(Stored records)
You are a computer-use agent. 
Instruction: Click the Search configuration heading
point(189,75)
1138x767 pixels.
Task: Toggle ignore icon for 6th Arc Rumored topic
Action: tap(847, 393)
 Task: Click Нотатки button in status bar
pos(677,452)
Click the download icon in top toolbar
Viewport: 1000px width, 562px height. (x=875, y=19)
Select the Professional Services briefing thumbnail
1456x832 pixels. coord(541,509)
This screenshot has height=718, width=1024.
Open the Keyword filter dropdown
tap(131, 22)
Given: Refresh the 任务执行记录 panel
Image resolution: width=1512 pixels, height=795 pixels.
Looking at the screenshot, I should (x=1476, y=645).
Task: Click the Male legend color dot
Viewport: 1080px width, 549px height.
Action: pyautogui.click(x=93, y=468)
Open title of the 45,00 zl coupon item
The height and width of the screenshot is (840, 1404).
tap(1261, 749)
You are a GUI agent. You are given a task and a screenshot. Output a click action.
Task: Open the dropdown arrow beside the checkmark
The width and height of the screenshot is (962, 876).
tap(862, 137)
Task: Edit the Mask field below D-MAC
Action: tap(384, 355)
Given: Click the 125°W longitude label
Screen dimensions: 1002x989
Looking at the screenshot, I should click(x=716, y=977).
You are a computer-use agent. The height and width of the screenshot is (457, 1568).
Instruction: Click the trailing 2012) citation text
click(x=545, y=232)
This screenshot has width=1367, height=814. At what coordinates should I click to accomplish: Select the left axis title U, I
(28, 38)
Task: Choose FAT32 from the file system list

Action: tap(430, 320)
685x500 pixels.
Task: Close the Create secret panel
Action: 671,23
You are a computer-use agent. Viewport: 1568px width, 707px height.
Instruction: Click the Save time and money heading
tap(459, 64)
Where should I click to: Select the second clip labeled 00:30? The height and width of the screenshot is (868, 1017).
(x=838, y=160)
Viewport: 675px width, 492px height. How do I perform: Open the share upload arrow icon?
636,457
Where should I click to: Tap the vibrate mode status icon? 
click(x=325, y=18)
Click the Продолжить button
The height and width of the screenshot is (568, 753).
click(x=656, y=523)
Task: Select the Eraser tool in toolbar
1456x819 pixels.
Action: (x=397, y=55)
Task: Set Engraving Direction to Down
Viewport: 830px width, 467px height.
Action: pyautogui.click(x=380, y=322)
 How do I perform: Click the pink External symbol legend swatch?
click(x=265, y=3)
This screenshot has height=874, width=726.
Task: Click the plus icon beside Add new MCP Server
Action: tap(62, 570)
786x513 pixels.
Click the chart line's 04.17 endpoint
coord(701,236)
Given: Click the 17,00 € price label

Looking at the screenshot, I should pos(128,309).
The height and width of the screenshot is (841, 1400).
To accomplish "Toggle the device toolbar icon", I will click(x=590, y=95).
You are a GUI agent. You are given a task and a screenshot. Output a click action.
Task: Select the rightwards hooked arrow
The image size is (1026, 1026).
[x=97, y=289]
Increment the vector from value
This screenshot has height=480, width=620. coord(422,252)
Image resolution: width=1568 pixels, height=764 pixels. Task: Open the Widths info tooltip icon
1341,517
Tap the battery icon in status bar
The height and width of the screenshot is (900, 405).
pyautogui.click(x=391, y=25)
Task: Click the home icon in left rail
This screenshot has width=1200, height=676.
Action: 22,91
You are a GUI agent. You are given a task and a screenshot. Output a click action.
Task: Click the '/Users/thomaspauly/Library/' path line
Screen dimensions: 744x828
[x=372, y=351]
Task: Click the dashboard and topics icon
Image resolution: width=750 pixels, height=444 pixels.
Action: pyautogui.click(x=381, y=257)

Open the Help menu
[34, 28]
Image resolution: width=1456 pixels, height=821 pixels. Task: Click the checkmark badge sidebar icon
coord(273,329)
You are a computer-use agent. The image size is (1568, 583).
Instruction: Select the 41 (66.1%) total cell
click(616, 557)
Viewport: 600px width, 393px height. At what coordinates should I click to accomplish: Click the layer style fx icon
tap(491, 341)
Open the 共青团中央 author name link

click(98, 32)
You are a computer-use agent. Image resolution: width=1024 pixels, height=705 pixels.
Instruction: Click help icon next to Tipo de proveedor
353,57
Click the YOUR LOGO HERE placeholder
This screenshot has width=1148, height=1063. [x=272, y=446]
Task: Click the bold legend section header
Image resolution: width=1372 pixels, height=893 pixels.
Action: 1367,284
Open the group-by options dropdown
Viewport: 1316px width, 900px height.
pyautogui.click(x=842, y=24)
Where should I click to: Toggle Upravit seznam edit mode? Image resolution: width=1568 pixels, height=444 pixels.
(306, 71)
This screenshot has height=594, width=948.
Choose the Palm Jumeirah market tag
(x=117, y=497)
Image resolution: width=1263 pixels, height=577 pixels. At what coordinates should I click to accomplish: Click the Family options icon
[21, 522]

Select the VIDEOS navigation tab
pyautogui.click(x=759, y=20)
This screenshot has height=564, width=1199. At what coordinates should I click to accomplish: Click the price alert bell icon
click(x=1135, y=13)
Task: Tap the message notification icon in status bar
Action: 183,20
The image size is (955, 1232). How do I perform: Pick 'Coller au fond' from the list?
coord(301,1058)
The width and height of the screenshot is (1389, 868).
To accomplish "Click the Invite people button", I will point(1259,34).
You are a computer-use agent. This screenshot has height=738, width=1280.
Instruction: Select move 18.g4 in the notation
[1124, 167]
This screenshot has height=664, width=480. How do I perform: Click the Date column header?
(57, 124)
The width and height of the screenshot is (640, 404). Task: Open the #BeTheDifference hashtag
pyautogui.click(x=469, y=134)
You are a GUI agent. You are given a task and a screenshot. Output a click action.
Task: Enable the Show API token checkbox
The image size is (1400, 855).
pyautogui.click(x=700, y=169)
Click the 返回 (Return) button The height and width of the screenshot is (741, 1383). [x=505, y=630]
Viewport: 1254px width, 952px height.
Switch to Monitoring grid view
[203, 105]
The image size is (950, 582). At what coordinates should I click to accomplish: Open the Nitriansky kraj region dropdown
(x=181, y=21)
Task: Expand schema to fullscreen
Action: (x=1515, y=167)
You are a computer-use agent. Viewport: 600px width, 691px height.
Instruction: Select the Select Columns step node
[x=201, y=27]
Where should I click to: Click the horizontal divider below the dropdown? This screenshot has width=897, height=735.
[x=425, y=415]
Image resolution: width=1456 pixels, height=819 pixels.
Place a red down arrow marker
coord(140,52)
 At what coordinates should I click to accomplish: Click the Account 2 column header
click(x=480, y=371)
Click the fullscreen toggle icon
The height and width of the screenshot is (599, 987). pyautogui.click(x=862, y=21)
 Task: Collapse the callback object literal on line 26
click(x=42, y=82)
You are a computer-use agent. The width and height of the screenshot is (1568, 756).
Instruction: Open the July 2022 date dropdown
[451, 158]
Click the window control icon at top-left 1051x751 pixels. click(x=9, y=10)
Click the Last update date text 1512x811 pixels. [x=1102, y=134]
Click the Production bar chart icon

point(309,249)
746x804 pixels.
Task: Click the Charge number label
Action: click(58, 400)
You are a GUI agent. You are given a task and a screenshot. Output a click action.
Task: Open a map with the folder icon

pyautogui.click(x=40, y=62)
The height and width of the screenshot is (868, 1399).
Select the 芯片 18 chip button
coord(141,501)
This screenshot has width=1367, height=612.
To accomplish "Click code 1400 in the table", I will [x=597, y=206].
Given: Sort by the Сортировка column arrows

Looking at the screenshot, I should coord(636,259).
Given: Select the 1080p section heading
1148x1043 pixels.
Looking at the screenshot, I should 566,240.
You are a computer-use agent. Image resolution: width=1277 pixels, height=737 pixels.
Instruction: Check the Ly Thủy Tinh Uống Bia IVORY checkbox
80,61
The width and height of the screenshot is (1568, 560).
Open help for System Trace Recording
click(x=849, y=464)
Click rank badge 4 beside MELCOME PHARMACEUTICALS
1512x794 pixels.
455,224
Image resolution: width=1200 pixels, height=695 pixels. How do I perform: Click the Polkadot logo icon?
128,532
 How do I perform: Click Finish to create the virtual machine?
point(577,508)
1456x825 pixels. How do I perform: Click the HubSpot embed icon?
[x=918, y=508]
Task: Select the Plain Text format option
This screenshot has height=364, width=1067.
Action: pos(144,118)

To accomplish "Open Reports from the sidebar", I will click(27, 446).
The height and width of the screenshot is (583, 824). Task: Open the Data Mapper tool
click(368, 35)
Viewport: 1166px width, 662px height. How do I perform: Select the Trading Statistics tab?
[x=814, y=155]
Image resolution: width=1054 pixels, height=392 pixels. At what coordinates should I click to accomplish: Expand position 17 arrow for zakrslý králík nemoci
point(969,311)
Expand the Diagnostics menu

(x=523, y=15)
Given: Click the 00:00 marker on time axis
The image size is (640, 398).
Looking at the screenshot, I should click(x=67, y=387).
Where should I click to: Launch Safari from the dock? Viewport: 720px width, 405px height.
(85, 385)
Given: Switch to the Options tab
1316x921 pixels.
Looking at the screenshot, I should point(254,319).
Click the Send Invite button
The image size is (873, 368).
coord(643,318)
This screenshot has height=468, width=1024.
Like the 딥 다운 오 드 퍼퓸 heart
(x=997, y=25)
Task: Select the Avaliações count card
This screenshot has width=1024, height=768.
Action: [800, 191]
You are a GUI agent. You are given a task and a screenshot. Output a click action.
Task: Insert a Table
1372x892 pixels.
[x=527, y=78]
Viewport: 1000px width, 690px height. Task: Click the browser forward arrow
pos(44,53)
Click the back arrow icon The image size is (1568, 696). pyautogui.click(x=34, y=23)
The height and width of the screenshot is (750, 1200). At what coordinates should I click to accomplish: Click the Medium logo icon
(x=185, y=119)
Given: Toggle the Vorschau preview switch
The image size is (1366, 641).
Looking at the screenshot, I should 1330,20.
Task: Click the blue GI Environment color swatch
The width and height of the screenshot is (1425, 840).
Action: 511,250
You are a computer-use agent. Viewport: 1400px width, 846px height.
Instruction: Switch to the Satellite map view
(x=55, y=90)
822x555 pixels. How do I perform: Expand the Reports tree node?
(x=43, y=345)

Exercise aim
Rewrite the lines of the material from the line with "Viewport: 1000px width, 690px" to the line with "Looking at the screenshot, I should 1330,20.", changing "back arrow icon" to "previous page arrow" and leaving everything else untouched.

Exercise answer
Viewport: 1000px width, 690px height. Task: Click the browser forward arrow
pos(44,53)
Click the previous page arrow The image size is (1568, 696). pyautogui.click(x=34, y=23)
The height and width of the screenshot is (750, 1200). At what coordinates should I click to accomplish: Click the Medium logo icon
(x=185, y=119)
Given: Toggle the Vorschau preview switch
The image size is (1366, 641).
Looking at the screenshot, I should 1330,20.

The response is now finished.